Getting rid of smaller accounts could mean more production for advisors, according to a new study from PriceMetrix, a Toronto-based solutions provider for retail wealth managers.

The study looked at 15 of PriceMetrix’ client wealth management firms with more than 15,000 advisors that reduced the number of small households as a portion of their overall business, ranging from three percent to 14 percent, over the course of one year ending in August. For every one percent that advisors were able to reduce their proportion of small households, they generated approximately $7,700 in additional annual production, the study found.

What’s more, those firms that more aggressively reduced small household concentrations among their advisors added approximately $45,000 per advisor in production, according to the study.

In an earlier study released this summer, PriceMetrix reported that small households, which it defined as less than $100,000 in assets, do not justify the expense of being served in the traditional manner because there is not much chance they will grow into large accounts. In fact, according to the study, small households are 108 times more likely to leave an advisor than become a large account.

To whittle down the number of small accounts, senior executives participating in the most recent study reported using a variety of approaches, including financial incentives and disincentives for advisors; setting up special service centers for smaller accounts and financial disincentives for clients.

“Firms and advisors need to be confident about the upside of parting ways with small households,” Doug Trott, president and chief executive of PriceMetrix said in a statement. “Losing a non-productive client to make room to better serve priority clients will significantly contribute to the health of the business and to the advisors’ books.”

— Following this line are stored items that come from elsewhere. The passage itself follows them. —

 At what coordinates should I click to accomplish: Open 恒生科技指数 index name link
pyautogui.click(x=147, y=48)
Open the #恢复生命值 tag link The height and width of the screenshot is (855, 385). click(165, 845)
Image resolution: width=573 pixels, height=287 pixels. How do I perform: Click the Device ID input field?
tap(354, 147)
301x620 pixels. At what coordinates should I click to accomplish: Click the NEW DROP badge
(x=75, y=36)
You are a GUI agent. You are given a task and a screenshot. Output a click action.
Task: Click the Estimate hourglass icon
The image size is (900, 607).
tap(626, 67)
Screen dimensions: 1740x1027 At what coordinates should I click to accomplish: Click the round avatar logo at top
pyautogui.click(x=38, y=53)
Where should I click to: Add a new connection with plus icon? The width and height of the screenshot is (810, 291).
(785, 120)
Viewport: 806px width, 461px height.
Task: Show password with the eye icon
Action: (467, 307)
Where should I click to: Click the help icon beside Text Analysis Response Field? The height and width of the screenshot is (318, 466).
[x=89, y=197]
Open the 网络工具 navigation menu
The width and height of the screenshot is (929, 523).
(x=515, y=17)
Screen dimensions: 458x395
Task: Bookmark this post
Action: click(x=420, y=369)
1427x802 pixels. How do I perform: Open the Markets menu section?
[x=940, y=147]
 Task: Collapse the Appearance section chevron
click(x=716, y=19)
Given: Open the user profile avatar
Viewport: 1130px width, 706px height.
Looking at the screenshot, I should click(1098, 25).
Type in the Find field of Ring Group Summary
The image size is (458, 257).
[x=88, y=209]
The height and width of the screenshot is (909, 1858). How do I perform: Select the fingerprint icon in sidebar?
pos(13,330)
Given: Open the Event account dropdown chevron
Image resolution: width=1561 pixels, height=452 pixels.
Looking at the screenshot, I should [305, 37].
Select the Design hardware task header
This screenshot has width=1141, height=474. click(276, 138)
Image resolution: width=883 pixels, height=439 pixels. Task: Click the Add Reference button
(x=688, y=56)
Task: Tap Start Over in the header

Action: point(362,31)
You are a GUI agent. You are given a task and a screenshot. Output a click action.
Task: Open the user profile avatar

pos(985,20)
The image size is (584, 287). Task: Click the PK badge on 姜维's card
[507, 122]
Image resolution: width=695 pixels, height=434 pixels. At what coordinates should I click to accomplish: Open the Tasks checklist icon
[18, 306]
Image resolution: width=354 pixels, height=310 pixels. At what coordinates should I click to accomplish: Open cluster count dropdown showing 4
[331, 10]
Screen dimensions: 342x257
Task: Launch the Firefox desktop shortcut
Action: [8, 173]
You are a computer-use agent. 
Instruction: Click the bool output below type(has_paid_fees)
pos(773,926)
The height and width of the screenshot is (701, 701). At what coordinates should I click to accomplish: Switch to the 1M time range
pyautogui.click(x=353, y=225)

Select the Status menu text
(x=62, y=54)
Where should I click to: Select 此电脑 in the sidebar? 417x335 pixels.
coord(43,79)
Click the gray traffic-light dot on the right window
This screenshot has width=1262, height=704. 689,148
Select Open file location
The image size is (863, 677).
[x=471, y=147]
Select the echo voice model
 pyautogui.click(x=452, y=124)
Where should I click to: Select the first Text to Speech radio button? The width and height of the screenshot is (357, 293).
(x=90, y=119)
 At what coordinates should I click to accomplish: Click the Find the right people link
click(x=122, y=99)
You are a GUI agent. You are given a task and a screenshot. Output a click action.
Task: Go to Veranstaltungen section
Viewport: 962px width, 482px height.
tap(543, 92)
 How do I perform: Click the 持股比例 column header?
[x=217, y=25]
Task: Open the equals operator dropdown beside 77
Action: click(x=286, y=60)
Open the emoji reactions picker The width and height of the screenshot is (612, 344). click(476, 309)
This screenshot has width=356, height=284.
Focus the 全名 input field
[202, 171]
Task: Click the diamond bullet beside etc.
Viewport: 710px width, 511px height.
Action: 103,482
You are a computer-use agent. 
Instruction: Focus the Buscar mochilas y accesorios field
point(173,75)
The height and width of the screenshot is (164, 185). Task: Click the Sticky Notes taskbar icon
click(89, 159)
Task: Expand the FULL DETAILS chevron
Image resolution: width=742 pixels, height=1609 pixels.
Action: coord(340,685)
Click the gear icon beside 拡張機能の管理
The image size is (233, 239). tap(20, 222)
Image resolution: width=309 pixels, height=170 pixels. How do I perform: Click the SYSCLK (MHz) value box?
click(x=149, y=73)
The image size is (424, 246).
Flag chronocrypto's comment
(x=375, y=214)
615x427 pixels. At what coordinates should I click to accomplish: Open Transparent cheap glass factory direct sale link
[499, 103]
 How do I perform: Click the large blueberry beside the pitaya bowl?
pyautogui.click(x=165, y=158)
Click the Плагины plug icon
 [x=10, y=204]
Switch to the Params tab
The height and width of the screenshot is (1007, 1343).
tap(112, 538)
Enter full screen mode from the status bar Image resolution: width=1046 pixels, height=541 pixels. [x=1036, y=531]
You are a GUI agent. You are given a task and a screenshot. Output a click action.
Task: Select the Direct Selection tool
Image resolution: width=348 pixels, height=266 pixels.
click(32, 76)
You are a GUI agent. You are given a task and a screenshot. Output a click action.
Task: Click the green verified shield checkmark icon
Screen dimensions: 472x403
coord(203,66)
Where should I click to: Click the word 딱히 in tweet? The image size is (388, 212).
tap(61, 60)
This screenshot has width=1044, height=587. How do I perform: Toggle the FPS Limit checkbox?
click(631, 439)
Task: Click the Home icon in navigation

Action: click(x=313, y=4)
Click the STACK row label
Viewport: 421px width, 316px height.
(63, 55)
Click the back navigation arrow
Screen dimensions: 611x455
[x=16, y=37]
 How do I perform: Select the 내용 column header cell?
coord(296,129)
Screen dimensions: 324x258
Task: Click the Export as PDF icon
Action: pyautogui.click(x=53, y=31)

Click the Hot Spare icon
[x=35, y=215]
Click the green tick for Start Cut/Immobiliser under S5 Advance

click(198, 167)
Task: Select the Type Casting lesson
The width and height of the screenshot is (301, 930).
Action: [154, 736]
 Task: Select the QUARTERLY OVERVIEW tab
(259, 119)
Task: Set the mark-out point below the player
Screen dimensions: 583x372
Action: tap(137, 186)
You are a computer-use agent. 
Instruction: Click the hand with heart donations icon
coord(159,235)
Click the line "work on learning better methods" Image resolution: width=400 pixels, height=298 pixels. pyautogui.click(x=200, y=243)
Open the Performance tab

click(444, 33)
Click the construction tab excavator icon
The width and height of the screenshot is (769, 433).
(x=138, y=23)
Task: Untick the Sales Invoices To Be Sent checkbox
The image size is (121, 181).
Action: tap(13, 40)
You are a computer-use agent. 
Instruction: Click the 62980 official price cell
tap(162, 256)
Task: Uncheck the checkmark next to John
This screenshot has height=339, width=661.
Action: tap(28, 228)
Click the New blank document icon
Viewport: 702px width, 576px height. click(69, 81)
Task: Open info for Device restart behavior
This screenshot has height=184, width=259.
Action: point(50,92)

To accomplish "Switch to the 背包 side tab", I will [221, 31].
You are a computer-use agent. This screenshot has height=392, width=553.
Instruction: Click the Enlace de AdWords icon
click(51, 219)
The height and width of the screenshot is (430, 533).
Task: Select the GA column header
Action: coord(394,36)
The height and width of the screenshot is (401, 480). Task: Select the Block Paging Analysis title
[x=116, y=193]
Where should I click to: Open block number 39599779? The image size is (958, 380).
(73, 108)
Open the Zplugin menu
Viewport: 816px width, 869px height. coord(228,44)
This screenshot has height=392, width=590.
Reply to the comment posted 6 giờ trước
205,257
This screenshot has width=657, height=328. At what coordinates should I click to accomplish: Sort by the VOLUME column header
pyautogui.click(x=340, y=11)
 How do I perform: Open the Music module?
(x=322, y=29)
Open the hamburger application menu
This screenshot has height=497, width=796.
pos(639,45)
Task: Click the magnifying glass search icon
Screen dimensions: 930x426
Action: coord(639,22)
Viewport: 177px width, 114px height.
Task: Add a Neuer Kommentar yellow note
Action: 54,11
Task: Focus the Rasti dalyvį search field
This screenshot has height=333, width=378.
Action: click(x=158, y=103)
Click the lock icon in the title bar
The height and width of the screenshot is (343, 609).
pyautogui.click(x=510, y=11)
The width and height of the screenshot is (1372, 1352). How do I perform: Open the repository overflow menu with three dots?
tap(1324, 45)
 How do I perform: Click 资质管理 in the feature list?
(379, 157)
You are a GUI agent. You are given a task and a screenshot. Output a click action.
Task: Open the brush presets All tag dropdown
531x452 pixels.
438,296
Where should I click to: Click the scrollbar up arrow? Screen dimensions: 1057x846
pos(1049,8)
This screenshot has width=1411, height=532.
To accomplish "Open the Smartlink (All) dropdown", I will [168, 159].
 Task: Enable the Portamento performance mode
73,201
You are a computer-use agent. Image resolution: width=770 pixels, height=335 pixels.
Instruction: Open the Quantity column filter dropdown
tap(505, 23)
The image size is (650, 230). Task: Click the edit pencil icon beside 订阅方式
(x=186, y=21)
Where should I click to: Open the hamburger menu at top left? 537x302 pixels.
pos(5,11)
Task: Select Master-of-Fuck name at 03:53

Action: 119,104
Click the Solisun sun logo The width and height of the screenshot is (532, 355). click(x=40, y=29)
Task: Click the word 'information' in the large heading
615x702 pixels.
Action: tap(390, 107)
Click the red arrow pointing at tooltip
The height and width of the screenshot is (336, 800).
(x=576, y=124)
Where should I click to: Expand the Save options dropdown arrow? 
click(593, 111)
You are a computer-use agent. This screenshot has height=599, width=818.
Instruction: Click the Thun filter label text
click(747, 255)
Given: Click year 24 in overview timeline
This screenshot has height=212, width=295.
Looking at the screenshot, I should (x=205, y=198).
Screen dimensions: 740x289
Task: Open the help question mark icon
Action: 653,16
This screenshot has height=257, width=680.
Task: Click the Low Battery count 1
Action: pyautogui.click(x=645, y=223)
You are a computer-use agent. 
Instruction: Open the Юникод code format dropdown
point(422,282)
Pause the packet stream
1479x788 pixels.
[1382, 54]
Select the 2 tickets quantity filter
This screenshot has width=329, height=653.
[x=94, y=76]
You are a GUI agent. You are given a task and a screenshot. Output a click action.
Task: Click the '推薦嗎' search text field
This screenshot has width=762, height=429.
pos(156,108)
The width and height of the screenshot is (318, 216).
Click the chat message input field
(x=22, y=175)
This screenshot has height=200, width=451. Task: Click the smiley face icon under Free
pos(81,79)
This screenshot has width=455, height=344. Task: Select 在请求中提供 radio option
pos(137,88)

One firm participating in the study set up a service center with both salaried and variable compensation advisors who offer small households a limited product line, including mutual funds, bonds, ETFs, money market funds, and managed portfolios. Target compensation for the service center advisors was in the $100,000 range and consisted of salary plus access to a variable pool based on objectives achieved.

Another firm used financial disincentives to reduce small household concentration would not count revenues from small households in a bonus program in which an advisor can receive a firm-compensated, full-time sales assistant. In addition, if a senior and junior advisor at the firm team up to do succession planning, the senior advisor is not permitted to transfer small accounts to the junior advisor.

Hilliard Lyons, a Louisville, Ky.-based broker/dealer with approximately $28 billion in assets, focused more on practice management, said Chris Russell, senior vice president and director of professional development and training.

“We emphasized that advisors need to spend more time with their best clients,” Russell said. “Then they realize they’ve run out of time for the ‘B’ and ‘C’ level clients and have to decide if they should consolidate them or fid them a new home.”